Decide si cada afirmación concuerda con el texto sobre la violencia en Rosario, contestando sí o no y citando literalmente las palabras del texto que lo determinan. (a) Rosario se inundaba hasta hace 10 años. (b) Para "Corazón de Barrio", la violencia es algo colectivo. (c) El texto destaca una fuerte presencia del Estado.

» **Texto**:
####################
Un nuevo ejemplo de gestión sucede en el barrio Villa Banana a través del desarrollo de la biblioteca popular “La Banateca" y la construcción de la Escuela popular de Villa Banana, "Corazón de Barrio"; espacio en el que, mientras se genera un lugar de trabajo cultural, se reflexiona sobre las prácticas de consumo en las que los pibes generan procesos comunitarios que están buenos. La violencia está marcada por una cultura de lo individual y del consumismo que se combate a través de las experiencias y las acciones colectivas. Desde “Corazón de Barrio” adelantan que “la violencia es algo individual y lo que hacemos es todo lo contrario, por eso estamos dando una batalla cultural”.
El espacio público y la vida urbana se han vuelto una batalla de disputas violentas con distintos gradientes: Rosario, bastarda y bastardeada. Este fenómeno tiene su origen en la notable desigualdad ocasionada por los contrastes simultáneos en los que aparecen: la histórica posición descentrada de Rosario para los gobiernos nacionales, también el negocio, la renta y el uso del suelo; el ecocidio, el ambiente y los recursos naturales; la evasión fiscal; y el tratamiento del espacio físico construido y las instituciones. Las desigualdades, que operan a nivel micro, exigen una mirada federal, nacional y urbana macro de las dinámicas subjetivas y socio comunitarias. La ciudad de Rosario, ubicada en un entramado regional complejo, se ha consolidado como un territorio desigual plagado de antagonismos severos y crónicos, suma también que se inundaba hasta hace 10 años y ahora se ahoga con humo y se seca. La ciudad del sopor, la ciudad del multimedio temido y del periodismo autogestivo y cooperativo en resistencia permanente como el diario El Ciudadano, revista Rea, Somos Rapto y El Eslabón, entre otros.
Las políticas de vivienda; los servicios públicos: el transporte, la conectividad, el alumbrado y la movilidad; el ambiente y la justicia consolidan un concierto desigual que constituye la cultura de la violencia. Un análisis detallado nos permite entender, también, la no presencia del Estado, lo que evidencia un claro posicionamiento político en este programa, y el desempeño notable que están realizando organizaciones, las que en muchos casos pertenecen a pequeños colectivos que ofrecen tareas de cuidado, protección, cobijo, alfabetización y alimento. De este modo me imagino la curva de la función "violencia”, que va a tender a cero, haciéndose asintótica en el infinito a los ejes de educación, de salud, de los centros de convivencia barrial, del goce de los espacios públicos y la nocturnidad, de los cuidados, de las redes comunitarias, y de las emergencias culturales; lo que da como resultado la reconstrucción de un horizonte común en una línea orgánica y tierna que nos abraza en tensión con nuestras tradiciones y el espesor del pasado. Un horizonte con derecho al futuro.
####################
» **Datos proporcionados**:

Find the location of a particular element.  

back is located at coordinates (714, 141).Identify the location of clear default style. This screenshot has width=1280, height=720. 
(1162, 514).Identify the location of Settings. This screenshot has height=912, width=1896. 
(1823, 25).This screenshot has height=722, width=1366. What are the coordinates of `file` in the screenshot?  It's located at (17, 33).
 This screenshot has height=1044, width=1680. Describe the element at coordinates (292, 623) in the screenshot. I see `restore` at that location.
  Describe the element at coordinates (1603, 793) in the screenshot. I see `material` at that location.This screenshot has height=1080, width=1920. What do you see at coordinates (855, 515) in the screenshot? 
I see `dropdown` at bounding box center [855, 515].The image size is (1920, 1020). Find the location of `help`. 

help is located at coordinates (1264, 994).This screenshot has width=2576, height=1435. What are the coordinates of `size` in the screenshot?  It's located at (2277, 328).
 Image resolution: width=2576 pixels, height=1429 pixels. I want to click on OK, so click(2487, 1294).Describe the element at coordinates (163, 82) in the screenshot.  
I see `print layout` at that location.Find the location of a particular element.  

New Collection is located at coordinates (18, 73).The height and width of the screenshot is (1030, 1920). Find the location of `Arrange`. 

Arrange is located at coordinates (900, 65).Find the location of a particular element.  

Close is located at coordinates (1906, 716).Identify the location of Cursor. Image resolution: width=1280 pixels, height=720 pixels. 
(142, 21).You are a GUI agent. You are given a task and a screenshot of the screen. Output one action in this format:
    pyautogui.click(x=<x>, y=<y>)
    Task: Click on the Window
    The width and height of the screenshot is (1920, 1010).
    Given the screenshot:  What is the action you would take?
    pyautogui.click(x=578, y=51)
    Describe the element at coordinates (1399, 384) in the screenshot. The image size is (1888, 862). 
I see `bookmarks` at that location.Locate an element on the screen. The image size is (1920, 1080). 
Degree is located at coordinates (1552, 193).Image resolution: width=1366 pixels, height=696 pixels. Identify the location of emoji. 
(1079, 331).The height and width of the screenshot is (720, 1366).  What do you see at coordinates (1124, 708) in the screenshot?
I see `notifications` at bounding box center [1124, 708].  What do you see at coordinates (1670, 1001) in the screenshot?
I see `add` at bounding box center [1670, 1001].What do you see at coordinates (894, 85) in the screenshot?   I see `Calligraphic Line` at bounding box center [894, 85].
####################
» **Respuesta**:
(a) Sí: «se inundaba hasta hace 10 años y ahora se ahoga con humo y se seca».
(b) No: «la violencia es algo individual y lo que hacemos es todo lo contrario».
(c) No: «la no presencia del Estado».